Remembering 9/11 A Decade Later and Two Very Important Professions

This Sunday is the ten-year anniversary of an event that changed our lives forever: the terrorist attack on America in New York City, Washington, D.C., and Pennsylvania. I'm sure that everyone has their own story with regards to where they were when this unthinkable act took place. Like in the country song title by Alan Jackson, it's a question that will be asked for years to come: "Where Were You When The World Stop Turning?". This question has been asked as often as wondering where someone was when President Kennedy was assassinated on November 22, 1963 or asking a Charlestonian where they were when Hurricane Hugo made landfall on September 21, 1989. While countless Americans can recall what was going on in their lives, I'd like to share mine and how safe I felt recently while being on an airplane for the first time in my life in almost twenty-four years. I'd also like to express my admiration for those who work in two very important professions: firefighter and pilot. I'm not either one of these. I am, however, an average American who just wants to reminisce and give credit to these noble professions.
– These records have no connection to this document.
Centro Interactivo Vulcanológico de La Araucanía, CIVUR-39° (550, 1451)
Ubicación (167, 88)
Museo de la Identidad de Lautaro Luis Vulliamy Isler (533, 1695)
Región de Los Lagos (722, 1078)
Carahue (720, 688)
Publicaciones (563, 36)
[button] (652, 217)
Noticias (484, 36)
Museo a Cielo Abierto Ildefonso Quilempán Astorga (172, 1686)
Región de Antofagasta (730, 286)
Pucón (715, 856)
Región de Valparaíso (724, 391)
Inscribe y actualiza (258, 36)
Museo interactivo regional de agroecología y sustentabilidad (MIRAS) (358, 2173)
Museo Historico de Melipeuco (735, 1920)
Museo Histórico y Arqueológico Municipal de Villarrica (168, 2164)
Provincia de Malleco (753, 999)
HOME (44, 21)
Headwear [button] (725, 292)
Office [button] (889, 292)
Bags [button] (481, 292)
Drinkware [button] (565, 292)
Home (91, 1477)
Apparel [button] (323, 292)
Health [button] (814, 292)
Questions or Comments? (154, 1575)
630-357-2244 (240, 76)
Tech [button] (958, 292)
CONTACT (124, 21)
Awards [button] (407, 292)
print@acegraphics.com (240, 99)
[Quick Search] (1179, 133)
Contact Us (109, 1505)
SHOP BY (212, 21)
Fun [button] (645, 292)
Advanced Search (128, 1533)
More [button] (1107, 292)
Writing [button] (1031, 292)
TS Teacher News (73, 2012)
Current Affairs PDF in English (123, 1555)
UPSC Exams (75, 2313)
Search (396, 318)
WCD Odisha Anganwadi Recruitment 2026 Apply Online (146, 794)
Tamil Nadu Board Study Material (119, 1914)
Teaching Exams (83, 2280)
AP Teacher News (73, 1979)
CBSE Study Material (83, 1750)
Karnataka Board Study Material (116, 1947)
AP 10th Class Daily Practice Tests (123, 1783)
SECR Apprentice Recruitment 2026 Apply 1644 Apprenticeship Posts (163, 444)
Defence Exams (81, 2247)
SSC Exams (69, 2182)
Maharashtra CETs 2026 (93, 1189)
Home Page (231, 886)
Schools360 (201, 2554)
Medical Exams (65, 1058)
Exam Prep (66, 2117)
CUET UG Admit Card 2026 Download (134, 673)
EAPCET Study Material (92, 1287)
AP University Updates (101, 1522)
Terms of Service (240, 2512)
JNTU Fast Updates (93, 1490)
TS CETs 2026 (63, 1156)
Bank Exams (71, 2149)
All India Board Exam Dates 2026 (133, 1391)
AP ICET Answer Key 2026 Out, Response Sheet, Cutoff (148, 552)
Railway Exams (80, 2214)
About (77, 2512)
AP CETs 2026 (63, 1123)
September 11, 2001: I was working for LabCorp in North Charleston. Like anyone who works in an office, I had my own personal cubicle with things on the desk that symbolized me: pictures of loved ones, a little tomahawk to remind me of my favorite baseball team: the Atlanta Braves, and a clock radio that meant I could listen to whatever music I wanted to. As my day started, I smiled as I looked at the little tomahawk on my desk. As an Atlanta Braves fan, the first thing that popped into my head was "Today is the ten-year anniversary of the first ever combined no-hitter in National League history, and it was done my boys: Kent Mercker, Alejandro Peña, and Mark Wohlers. When I get home from work, I'm going to celebrate the event by watching the Braves game while wearing my cap and T-shirt." Then, it happened!

Just as I started working at my computer, the music on my radio changed into live news update as this tragedy unfolded. I couldn't believe it! My mood changed from celebratory sports fan to saddened and dumbfounded American. After all, my dad and I took a trip to New York City while I was a senior in high school. What a wonderful experience it was! All of the landmarks we saw and all of the food we ate came back to me in floods of memories. Now, one of the landmarks that I remember seeing was now on the virge of utter destruction and tragedy.

In the decade that has passed since 9/11, I've only flown once. I recently came back from a medical mission trip to Nicaragua, and I must admit that I had a few butterflies in my stomach. I didn't want to be afraid because that's what terrorists want. They don't want us to go on with our regular lives. Still, I was excited to travel to another country while offering a loving hand to a different culture. The airport security did what they had to do in order to make sure that there wasn't anything unsafe about our flight. Aside from a little turbulence on the way, the flight was a smooth and enjoyable one. The pilots and stewardesses made sure that everything was just right. I tip my hat to them.

I'd also like to tip my hat to anyone who works in the fire department. In addition to the firemen that we lost as a country ten years ago, Charleston lost nine of its own in a tragic Sofa Super Store fire on June 18, 2007. These men went out of their way to keep a blaze from spreading further down Savannah Hwy and save their fellow man. More than that, firefighters are just plain nice people. In fact, they take "Nice" to another level. When I go into a retail store and have a pleasant shopping experience or dine at a restaurant and the waiter or waitress smiles at me while he or she refills my beverage with a genuine smile, I usually say: "He (or she) was nice." Firefighters wave at children, proudly talk to people about their profession, drive a big vehicle, wear uncomfortable uniforms, and put their lives on the line every time an emergency occurs. At the same time, they still have an unmistakable smile and friendliness that makes Santa Claus look like the Wicked Witch from "The Wizard Of Oz." I tip my hat to them as well.

As the ten-year anniversary of 9/11 approaches, it's not only important to remember the soldiers who have given their lives to keep us safe and free, but it's also important to remember other people in these careers where another human being's safety is top priority and takes precedence over their own. Why there isn't a national holiday dedicated to these lines of work, I'll never know! Why we have Secretaries' Day and not a Securities' Day makes absolutely no sense. While secretaries work hard and deserve recognition, firefighters and pilots deserve to be in a class and have a national holiday all to themselves. So, the next time you land at an airport and pass the cockpit with someone at the helm who made sure that you made your destination in one piece or see a group of individuals wearing navy blue T-shirts assembled around a candy apple-colored vehicle the size of a Pepsi delivery truck, what would you do? I thank them for keeping me safe and out of danger.

Awesome read, Reid! I agree

Awesome read, Reid! I agree these career professionals put their life on the line for us and should be congratulated.